When I was a student I used to spend the summer holidays with my parents in Milton Keynes. Lacking transport, and needing some exercise, I would often walk into town along the red ways - the cycle paths which criss-cross the city.
On one occasion I was walking along consciously trying to listen to God. I felt that he was telling me to pick up a piece of litter. I resisted for a while, thinking this was just my mind distracting me from the task in hand, but eventually I decided to do what I was told. I reached down and picked up a small chewing gum wrapper.

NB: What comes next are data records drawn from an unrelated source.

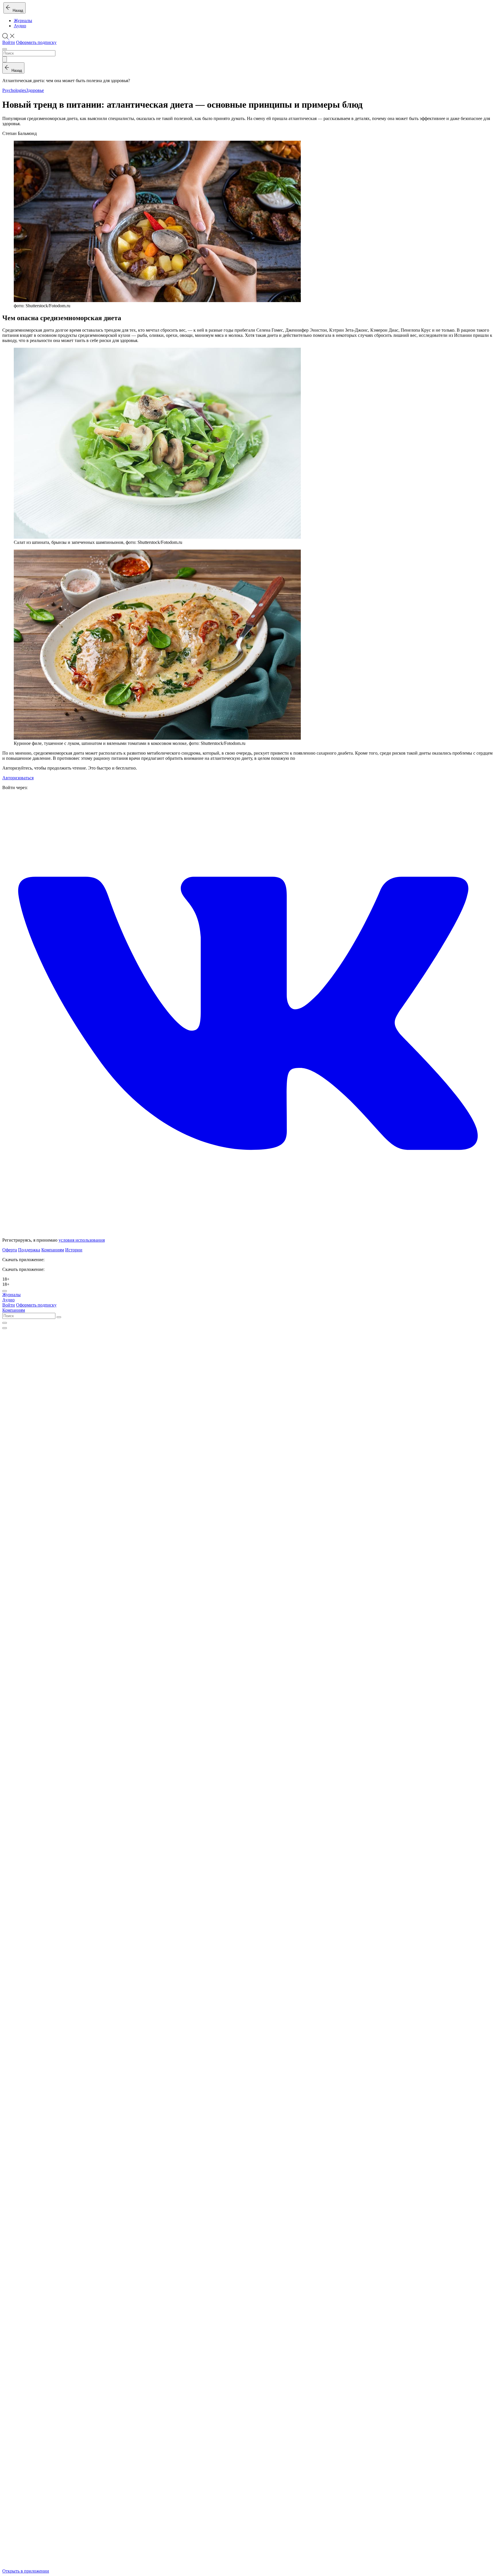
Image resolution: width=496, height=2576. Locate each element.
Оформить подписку (36, 42)
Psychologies (14, 90)
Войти (8, 42)
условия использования (82, 1240)
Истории (73, 1249)
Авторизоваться (18, 777)
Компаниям (52, 1249)
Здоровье (35, 90)
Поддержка (29, 1249)
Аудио (20, 25)
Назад (16, 10)
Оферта (9, 1249)
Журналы (23, 20)
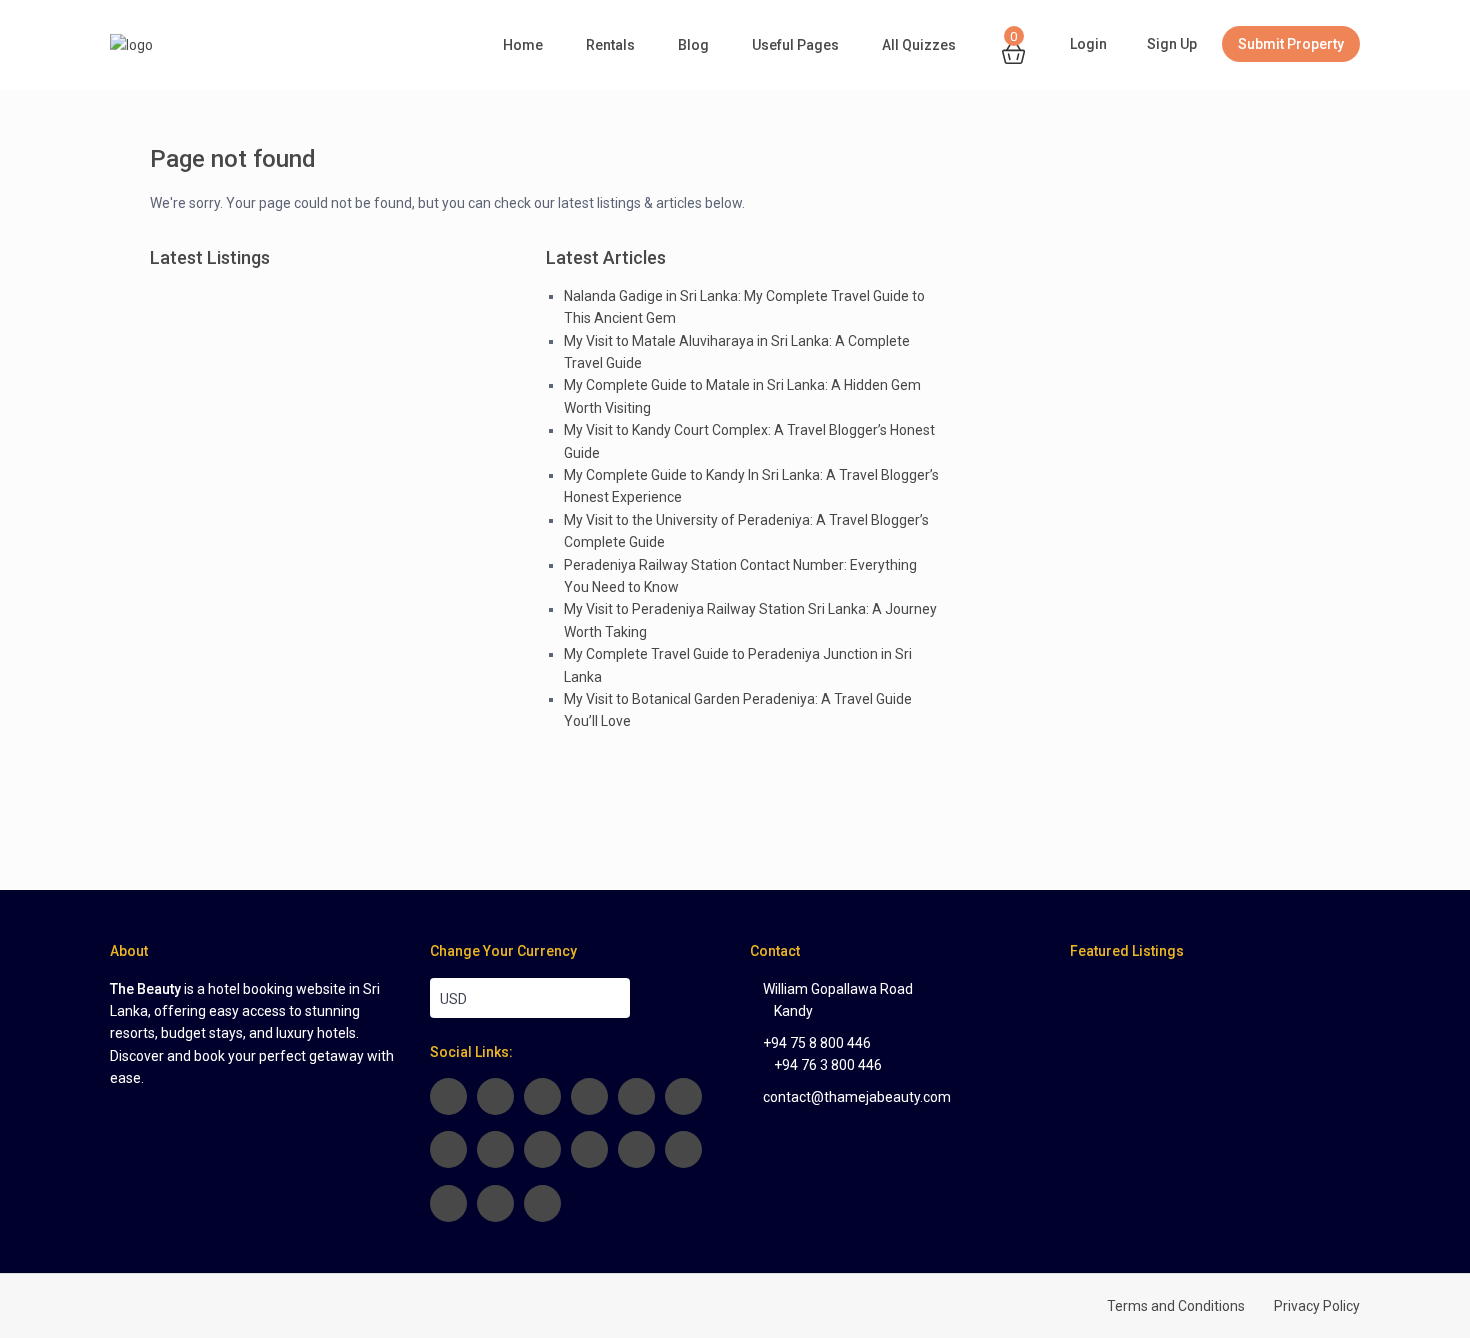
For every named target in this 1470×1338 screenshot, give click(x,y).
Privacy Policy (1317, 1306)
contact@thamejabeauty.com (857, 1097)
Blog (693, 45)
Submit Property (1291, 44)
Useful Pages (795, 45)
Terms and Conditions (1176, 1306)
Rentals (610, 45)
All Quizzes (919, 45)
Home (523, 45)
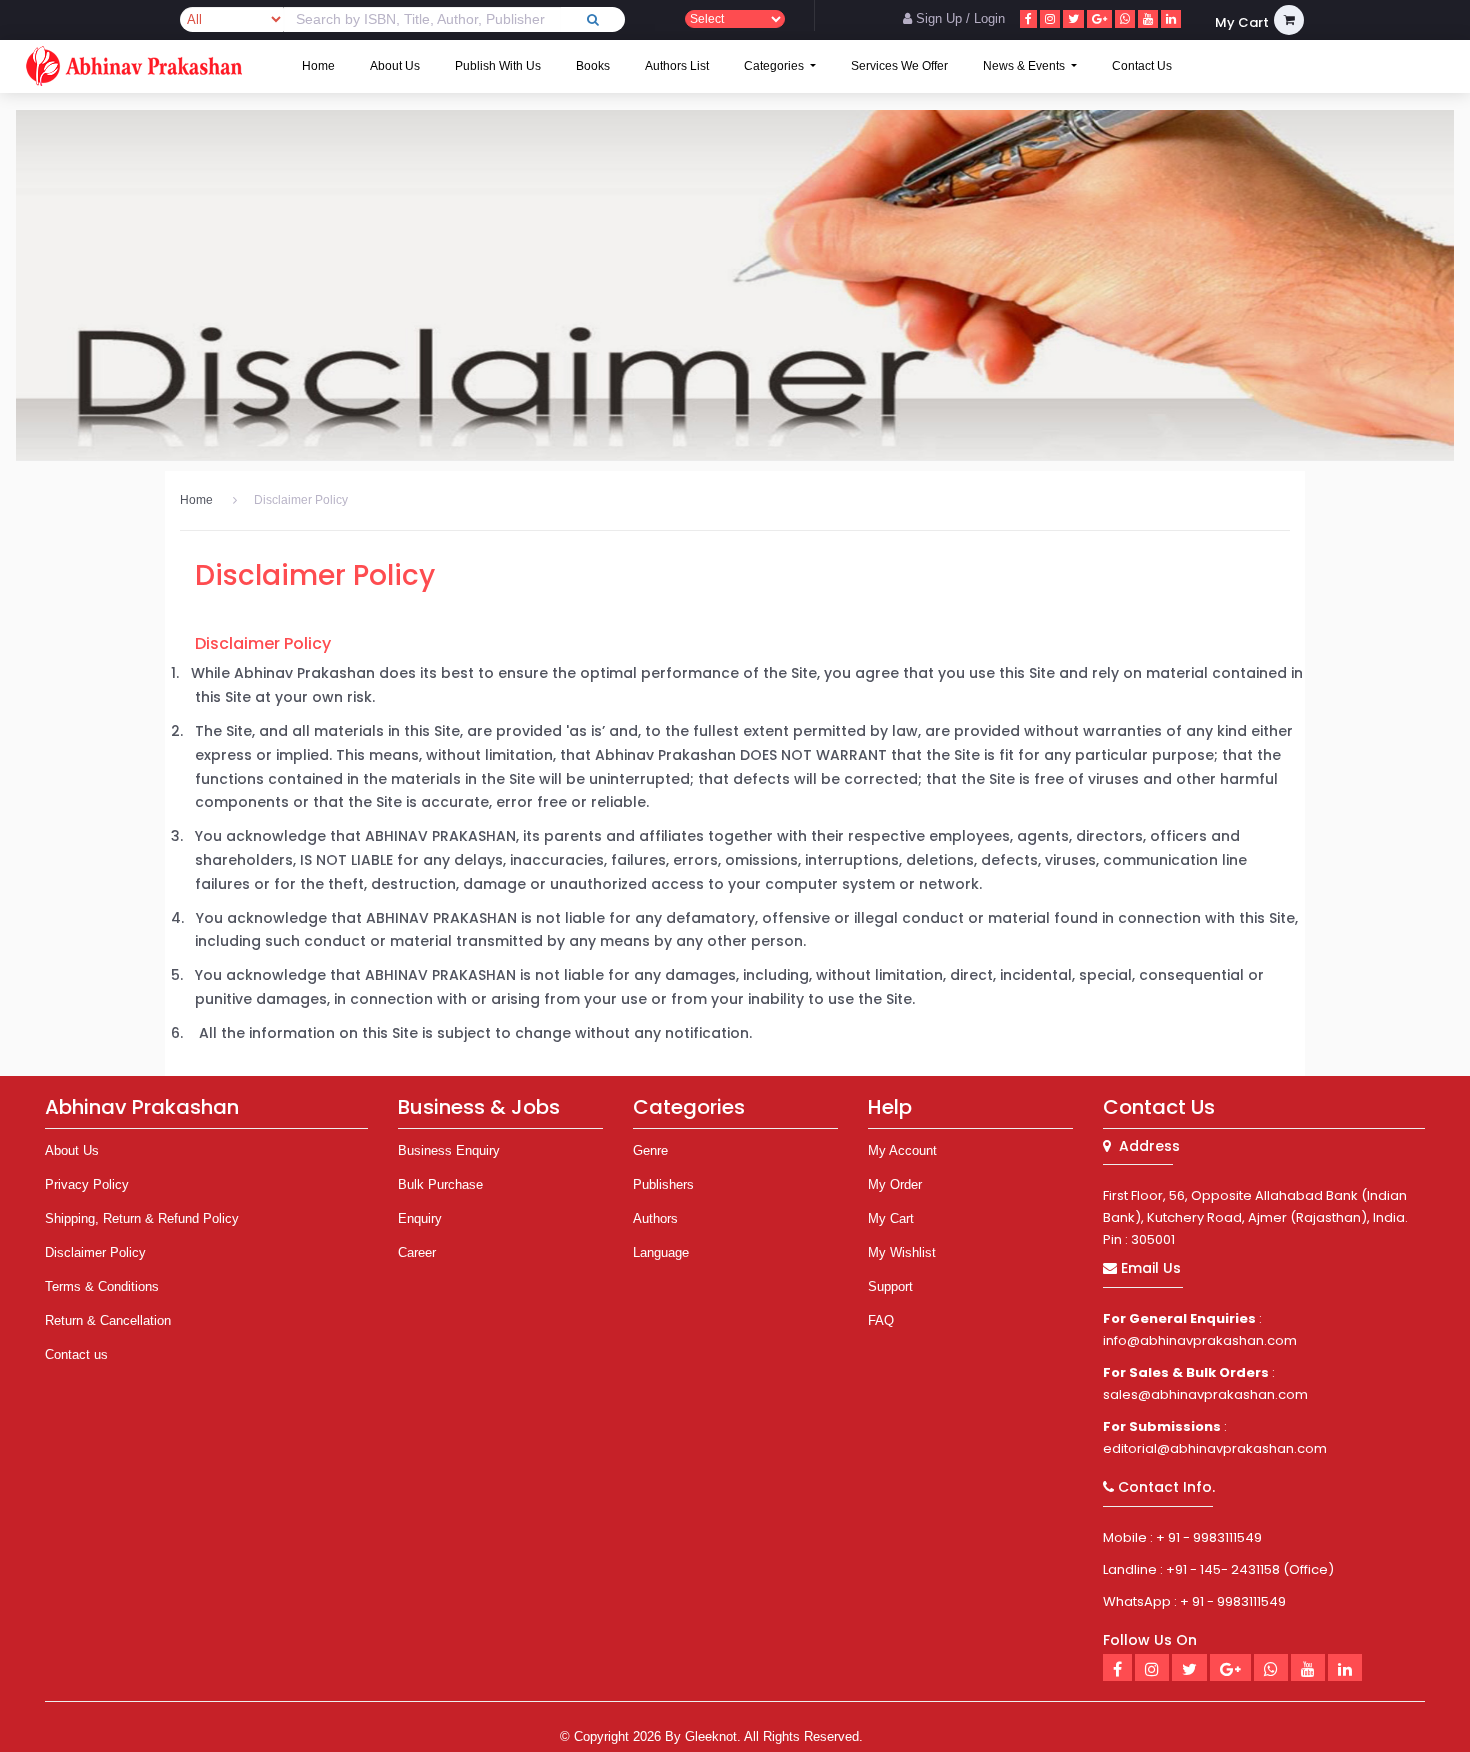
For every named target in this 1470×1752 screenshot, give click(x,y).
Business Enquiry (449, 1150)
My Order (895, 1184)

Holding this in my hand I sensed that God wanted me to pray, and so I prayed for those who produced the materials, those who manufactured the paper, wrapped the gum, transported it to the shop, sold it, unwrapped it, chewed it and then dropped it on the ground. This one tiny wrapper was linking me with a whole host of people that I had never met, and yet I knew that my prayers were meaningful. I didn't know anything about these people, but God did.
And so I spent an extremely valuable and productive afternoon, walking along the path, picking up litter and praying. Putting my pile of prayer-rubbish in a bin eventually had to be done with a certain amount of love and respect.
Looking back, I realise that this "prayer walk" was a form of priestly ministry. Each piece of litter provided a sacramental opportunity to connect heaven and earth, to do business with God and to bless a wide range of human beings. Priesthood is realised in the connections we make with the ordinary stuff of human existence, just as it is in the grandest of cathedrals. Whether we break bread and pour out wine, or lift up the crumbs of everyday life, we take what is normal and offer it to God, receiving it back transformed and enlivening.
Opportunities for genuine priesthood are strewn at our feet each day of our lives. The trick is to hear God's voice and to allow him to transform the lowliest of moments into the kingdom of heaven.